NEW YORK (GenomeWeb News) – The Salk Institute today said that it will use a $5.5 million grant from the Leona M. and Harry B. Helmsley Charitable Trust to create a center to study nutritional genomics.
The La Jolla, Calif.-based institute will use the funding to launch the Salk Center for Nutritional Genomics, which will study the effects of nutrition and genetic interactions on metabolism, the immune system, cancer, and diabetes.
The money will be used to fund a metabolic core facility and an interdisciplinary fellows program, and will include the study of gene networks based on DNA sequencing.
"Given the fact that metabolism has clearly established itself as a common denominator in many research fields, I am very pleased that our scientists will have the opportunity to collaborate further and delve even deeper into this vitally important area of biological science," Salk President William Brody said in a statement.

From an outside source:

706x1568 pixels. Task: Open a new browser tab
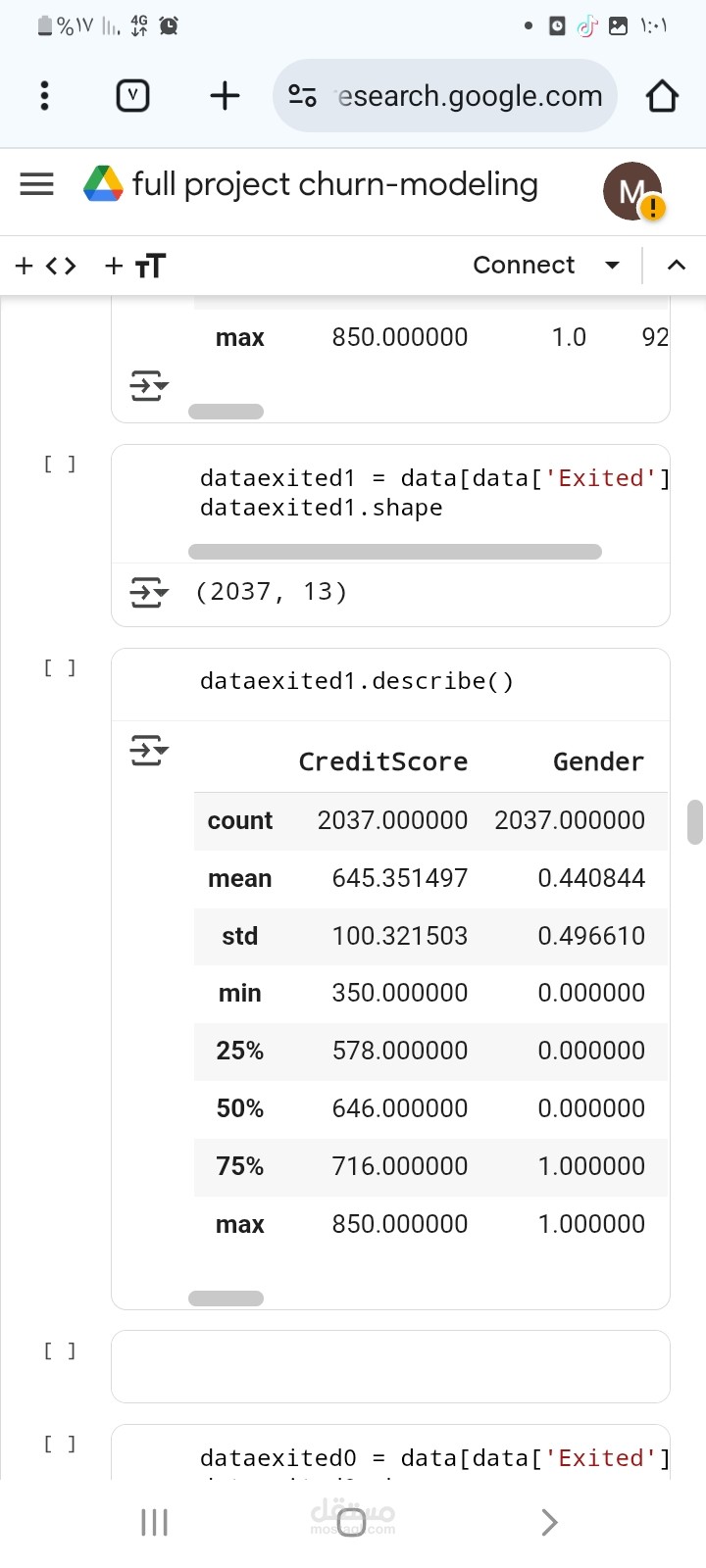click(225, 96)
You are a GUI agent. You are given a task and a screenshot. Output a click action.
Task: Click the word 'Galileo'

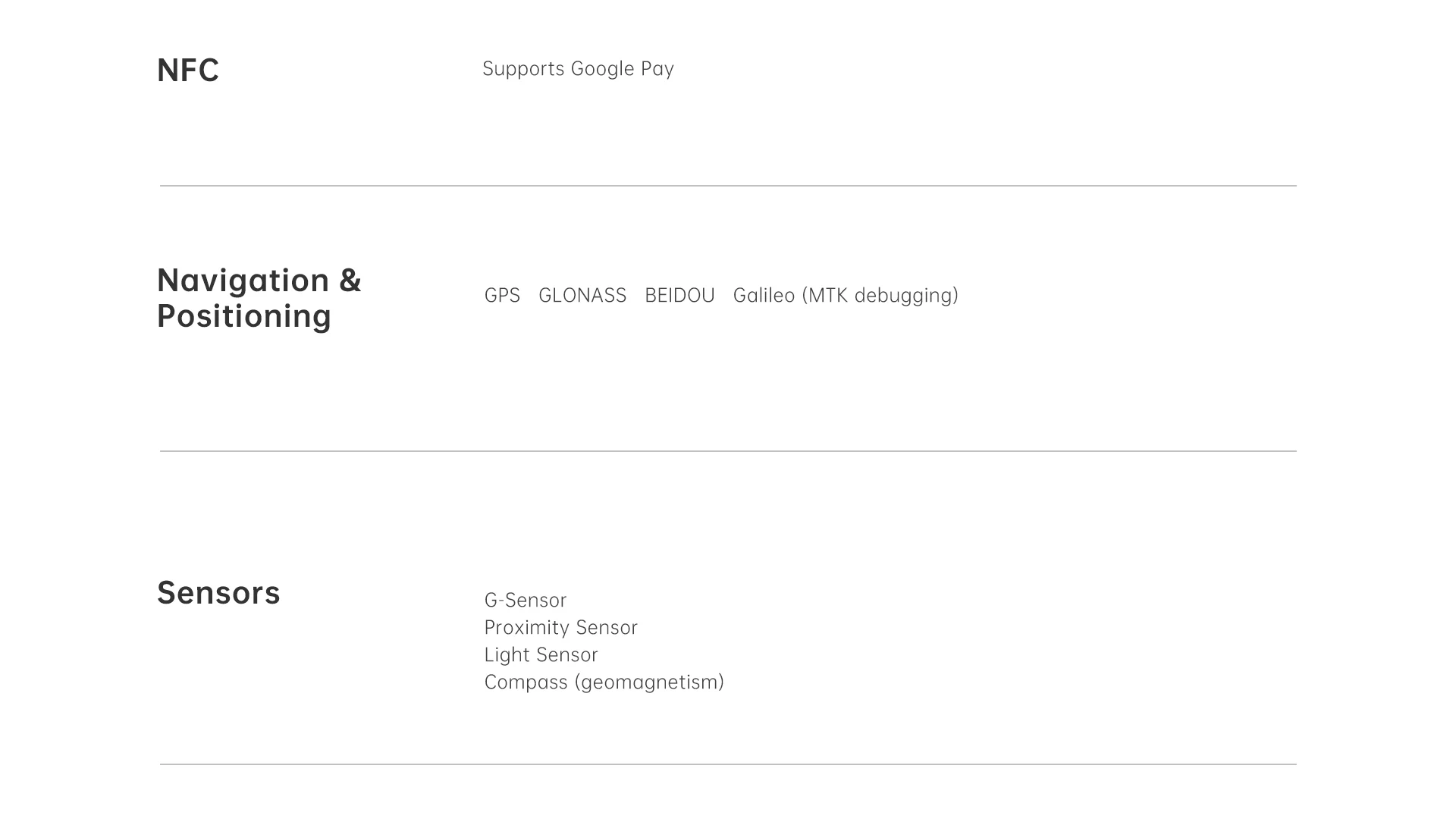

The nutritional genomics center will "enable our researchers to develop new approaches to understand the metabolic changes associated with Type I and Type II diabetes, cancer and aging," Brody added.
"The study of metabolic control will provide fundamental answers that have profound implications for human disease and its treatment," Marc Montminy, a professor at Salk's Clayton Foundation Laboratories for Peptide Biology, added.
"Our scientists look at the genomics of metabolic control as the hub of a wheel whose individual spokes lead out to new insights into other disorders such as diabetes, cancer, neurodegenerative diseases, and aging," Montminy continued.